**PROBLEM TO WORK ON**: In the records below, copy out verbatim the lines starting with the line containing "The image size is (800, 450)." and continuing through the line containing "Action: coord(1293,194)", including both of those lines.

— Start DATA LINES —

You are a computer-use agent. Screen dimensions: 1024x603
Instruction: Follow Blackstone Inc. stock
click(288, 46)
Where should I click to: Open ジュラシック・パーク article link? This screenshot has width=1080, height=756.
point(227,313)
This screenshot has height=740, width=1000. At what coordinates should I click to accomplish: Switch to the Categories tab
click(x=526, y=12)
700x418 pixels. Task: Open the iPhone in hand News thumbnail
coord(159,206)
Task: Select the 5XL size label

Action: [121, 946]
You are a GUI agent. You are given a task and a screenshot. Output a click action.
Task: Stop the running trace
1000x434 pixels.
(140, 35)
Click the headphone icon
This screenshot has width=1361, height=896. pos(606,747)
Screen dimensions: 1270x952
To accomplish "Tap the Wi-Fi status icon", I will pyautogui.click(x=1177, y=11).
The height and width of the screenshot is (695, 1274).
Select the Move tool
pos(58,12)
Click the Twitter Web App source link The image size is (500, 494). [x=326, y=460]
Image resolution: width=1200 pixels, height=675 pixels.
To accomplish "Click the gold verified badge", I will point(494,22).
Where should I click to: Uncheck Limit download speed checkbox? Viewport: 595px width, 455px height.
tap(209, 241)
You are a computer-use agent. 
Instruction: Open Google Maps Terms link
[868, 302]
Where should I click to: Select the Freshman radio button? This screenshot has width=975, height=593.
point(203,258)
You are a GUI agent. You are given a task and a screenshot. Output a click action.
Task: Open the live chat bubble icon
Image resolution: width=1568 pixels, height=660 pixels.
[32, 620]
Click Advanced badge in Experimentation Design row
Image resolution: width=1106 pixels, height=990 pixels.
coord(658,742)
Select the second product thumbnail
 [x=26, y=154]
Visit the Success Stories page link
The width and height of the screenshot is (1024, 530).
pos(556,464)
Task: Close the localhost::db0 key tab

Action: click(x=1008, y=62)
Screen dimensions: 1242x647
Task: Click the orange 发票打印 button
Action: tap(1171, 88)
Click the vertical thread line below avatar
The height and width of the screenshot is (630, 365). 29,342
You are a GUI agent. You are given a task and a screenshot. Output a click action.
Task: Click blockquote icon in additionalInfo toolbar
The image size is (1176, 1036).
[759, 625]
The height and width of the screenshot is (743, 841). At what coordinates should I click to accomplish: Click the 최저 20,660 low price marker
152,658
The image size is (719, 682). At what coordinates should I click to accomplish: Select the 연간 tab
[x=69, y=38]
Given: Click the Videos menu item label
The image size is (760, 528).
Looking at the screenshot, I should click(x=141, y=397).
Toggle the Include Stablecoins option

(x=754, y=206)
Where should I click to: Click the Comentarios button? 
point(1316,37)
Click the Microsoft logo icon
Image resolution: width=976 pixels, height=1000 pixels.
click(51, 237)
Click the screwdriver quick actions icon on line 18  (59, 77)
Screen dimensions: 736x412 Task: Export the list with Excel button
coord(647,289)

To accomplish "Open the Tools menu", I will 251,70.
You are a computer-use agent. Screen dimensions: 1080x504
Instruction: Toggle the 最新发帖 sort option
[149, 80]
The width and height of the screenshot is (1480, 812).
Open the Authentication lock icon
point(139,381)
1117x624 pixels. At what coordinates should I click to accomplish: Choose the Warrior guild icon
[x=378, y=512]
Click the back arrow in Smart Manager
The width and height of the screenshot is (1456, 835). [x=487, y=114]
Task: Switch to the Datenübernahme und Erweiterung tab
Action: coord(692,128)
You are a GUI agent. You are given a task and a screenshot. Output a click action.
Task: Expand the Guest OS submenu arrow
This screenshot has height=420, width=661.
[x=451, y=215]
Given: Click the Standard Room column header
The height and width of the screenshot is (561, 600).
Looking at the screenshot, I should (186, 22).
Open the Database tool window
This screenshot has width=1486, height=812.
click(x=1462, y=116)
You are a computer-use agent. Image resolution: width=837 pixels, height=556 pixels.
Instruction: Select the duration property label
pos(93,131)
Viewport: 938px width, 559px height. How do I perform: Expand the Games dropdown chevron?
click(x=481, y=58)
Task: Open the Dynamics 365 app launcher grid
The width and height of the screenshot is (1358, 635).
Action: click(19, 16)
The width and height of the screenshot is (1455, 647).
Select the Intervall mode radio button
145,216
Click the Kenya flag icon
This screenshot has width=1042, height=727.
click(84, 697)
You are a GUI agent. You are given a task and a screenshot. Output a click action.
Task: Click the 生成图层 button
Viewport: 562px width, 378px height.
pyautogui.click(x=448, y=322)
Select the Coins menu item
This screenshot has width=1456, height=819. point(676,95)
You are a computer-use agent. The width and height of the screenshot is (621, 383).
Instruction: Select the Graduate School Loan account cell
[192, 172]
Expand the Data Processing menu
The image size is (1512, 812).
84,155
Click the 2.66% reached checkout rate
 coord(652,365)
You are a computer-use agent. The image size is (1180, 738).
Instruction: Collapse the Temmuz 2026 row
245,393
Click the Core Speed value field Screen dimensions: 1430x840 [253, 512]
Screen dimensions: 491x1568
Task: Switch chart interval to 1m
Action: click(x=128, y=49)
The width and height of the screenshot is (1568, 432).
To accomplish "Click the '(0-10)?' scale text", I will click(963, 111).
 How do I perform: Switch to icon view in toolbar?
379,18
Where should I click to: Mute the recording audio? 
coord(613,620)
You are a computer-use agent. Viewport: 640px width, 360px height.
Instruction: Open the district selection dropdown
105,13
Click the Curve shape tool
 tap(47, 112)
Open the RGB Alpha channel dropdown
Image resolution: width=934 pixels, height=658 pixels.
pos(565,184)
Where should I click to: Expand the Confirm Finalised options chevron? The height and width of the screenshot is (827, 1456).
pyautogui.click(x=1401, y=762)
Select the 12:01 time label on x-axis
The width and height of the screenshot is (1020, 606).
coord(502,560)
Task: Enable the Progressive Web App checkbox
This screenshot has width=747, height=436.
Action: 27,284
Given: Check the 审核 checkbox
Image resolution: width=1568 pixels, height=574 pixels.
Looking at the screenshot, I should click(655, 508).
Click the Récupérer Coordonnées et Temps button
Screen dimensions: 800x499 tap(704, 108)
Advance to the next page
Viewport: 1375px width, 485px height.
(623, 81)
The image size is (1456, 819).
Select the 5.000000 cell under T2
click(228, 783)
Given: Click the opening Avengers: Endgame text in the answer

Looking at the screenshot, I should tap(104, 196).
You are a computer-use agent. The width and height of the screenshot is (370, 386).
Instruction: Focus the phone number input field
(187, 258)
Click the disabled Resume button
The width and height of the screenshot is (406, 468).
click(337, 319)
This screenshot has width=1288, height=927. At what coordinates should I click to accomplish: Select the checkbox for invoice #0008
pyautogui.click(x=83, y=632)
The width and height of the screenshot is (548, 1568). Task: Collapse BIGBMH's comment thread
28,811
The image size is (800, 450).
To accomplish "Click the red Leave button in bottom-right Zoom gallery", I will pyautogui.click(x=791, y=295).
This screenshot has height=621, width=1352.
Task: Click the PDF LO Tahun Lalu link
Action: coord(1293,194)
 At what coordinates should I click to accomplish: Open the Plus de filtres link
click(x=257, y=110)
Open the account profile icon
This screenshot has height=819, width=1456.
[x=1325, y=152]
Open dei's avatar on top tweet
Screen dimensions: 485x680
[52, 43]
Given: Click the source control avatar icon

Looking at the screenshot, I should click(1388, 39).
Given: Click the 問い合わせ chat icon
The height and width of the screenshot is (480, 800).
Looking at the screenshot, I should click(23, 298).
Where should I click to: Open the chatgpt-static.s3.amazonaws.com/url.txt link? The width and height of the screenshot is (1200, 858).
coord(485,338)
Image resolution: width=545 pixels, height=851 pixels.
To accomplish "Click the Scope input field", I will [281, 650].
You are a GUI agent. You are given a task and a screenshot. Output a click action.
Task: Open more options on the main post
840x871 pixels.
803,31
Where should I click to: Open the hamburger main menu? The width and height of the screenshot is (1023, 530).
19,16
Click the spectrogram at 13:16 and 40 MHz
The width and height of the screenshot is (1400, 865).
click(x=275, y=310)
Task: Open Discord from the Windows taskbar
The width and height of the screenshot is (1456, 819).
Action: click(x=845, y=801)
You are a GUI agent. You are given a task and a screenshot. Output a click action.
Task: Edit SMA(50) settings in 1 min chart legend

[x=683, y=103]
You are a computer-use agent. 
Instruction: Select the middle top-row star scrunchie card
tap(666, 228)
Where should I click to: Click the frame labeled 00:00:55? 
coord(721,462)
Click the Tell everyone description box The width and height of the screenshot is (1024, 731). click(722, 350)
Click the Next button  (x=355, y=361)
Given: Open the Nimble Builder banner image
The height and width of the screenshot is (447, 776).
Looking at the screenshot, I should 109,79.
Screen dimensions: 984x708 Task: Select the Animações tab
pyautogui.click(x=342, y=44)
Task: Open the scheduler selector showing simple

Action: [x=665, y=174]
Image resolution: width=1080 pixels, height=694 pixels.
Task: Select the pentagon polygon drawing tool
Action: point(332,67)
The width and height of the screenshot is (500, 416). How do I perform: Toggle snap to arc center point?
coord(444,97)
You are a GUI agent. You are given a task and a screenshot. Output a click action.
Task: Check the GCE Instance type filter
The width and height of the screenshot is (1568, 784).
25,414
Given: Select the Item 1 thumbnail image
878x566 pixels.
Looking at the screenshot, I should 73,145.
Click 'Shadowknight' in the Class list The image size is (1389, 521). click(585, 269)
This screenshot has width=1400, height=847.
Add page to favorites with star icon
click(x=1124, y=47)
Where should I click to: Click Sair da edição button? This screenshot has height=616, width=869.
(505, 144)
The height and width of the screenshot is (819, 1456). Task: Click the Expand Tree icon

— End DATA LINES —

**FULL OUTPUT**:
The image size is (800, 450).
To accomplish "Click the red Leave button in bottom-right Zoom gallery", I will pyautogui.click(x=791, y=295).
This screenshot has height=621, width=1352.
Task: Click the PDF LO Tahun Lalu link
Action: coord(1293,194)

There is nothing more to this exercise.